→ **Material provided**
________

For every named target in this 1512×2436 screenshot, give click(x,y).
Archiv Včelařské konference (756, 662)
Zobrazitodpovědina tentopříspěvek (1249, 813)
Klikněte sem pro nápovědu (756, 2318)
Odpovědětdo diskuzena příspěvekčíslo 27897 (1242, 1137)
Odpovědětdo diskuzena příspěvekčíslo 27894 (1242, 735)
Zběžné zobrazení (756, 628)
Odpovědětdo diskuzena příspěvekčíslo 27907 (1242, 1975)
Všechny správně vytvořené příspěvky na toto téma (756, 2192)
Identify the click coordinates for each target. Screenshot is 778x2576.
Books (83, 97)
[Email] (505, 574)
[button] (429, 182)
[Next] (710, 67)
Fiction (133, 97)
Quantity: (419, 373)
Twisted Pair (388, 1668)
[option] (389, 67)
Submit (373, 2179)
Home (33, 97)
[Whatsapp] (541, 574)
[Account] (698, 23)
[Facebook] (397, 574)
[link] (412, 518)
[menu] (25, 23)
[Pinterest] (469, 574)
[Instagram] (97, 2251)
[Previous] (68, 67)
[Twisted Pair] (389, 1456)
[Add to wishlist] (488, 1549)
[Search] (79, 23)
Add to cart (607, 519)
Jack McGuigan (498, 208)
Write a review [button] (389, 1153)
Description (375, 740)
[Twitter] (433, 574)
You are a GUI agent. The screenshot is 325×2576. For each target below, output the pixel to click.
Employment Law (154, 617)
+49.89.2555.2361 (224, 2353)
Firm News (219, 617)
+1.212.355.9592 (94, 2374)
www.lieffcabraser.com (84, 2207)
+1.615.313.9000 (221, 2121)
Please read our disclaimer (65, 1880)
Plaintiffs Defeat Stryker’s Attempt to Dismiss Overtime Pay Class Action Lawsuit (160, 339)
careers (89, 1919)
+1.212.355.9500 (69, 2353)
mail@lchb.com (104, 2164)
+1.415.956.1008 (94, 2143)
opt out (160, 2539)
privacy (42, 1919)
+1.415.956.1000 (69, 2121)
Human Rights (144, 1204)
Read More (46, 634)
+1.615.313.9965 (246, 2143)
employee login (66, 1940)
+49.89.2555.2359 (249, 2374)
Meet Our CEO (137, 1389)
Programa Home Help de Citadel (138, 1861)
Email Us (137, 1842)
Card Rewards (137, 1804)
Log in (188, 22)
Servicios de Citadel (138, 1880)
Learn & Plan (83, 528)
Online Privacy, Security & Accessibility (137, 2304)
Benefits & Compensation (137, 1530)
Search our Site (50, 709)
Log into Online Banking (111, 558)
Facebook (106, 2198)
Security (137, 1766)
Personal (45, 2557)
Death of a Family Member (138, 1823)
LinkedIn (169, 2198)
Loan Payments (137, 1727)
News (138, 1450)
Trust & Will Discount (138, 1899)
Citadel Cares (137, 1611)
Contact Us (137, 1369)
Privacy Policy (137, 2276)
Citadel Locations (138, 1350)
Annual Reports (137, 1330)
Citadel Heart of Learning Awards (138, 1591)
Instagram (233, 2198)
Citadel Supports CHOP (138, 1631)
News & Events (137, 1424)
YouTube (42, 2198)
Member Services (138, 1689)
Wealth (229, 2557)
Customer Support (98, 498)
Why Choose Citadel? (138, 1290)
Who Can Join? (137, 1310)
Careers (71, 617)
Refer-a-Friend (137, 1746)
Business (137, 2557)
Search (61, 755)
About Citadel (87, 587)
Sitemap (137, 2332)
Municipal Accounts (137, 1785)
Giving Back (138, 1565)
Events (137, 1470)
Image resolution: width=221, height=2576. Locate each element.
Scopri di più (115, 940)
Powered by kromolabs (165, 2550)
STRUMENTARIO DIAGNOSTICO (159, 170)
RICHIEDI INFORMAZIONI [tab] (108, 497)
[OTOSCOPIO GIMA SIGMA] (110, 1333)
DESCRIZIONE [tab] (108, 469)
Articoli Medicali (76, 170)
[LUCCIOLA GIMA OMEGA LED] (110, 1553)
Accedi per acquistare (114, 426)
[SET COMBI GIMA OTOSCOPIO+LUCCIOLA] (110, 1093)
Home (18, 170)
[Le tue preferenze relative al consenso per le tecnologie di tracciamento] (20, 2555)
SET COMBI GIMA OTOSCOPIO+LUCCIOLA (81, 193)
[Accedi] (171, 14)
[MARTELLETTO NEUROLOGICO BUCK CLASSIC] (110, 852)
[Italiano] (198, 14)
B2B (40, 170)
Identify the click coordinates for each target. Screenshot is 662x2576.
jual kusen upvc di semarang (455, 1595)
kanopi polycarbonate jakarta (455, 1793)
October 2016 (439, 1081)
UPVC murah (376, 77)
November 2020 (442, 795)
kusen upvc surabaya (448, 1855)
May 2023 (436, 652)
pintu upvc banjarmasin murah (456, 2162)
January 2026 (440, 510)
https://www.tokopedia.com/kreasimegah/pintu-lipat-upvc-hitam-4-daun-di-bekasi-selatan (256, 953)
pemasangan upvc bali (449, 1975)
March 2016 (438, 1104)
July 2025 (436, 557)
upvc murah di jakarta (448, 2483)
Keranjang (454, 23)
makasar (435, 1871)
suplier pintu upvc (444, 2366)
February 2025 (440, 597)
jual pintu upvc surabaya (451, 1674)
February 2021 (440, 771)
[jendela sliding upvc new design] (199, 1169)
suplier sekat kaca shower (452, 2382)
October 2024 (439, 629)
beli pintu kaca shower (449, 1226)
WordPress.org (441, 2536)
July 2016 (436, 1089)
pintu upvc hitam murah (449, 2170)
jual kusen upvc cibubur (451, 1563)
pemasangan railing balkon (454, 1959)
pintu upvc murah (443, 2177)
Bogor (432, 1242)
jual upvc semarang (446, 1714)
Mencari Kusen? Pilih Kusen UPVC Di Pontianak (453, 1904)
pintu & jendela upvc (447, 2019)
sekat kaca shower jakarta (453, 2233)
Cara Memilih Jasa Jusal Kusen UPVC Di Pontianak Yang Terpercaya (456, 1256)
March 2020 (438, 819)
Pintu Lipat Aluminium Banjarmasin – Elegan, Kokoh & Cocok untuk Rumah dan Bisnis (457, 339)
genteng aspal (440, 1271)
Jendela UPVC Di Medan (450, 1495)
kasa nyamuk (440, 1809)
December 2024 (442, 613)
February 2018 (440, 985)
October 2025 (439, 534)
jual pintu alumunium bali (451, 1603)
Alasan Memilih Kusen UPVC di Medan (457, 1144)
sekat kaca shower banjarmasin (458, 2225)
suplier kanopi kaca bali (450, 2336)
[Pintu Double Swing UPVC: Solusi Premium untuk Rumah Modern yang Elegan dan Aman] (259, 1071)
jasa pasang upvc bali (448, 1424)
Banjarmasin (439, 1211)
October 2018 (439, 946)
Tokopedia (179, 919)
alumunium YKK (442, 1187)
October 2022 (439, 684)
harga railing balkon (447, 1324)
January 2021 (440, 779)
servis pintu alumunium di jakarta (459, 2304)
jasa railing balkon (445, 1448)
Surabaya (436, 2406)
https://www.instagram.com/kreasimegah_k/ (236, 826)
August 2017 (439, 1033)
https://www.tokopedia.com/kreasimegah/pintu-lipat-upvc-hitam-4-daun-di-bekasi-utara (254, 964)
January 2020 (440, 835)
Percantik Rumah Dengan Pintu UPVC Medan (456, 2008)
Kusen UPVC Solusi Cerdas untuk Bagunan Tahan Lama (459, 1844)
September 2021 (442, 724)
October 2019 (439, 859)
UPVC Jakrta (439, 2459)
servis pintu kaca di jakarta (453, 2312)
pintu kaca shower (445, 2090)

________

Look through the entries above; copy each line where the string "Memilih" appears.

→ **Reply**
Cara Memilih Jasa Jusal Kusen UPVC Di Pontianak Yang Terpercaya (456, 1256)
Alasan Memilih Kusen UPVC di Medan (457, 1144)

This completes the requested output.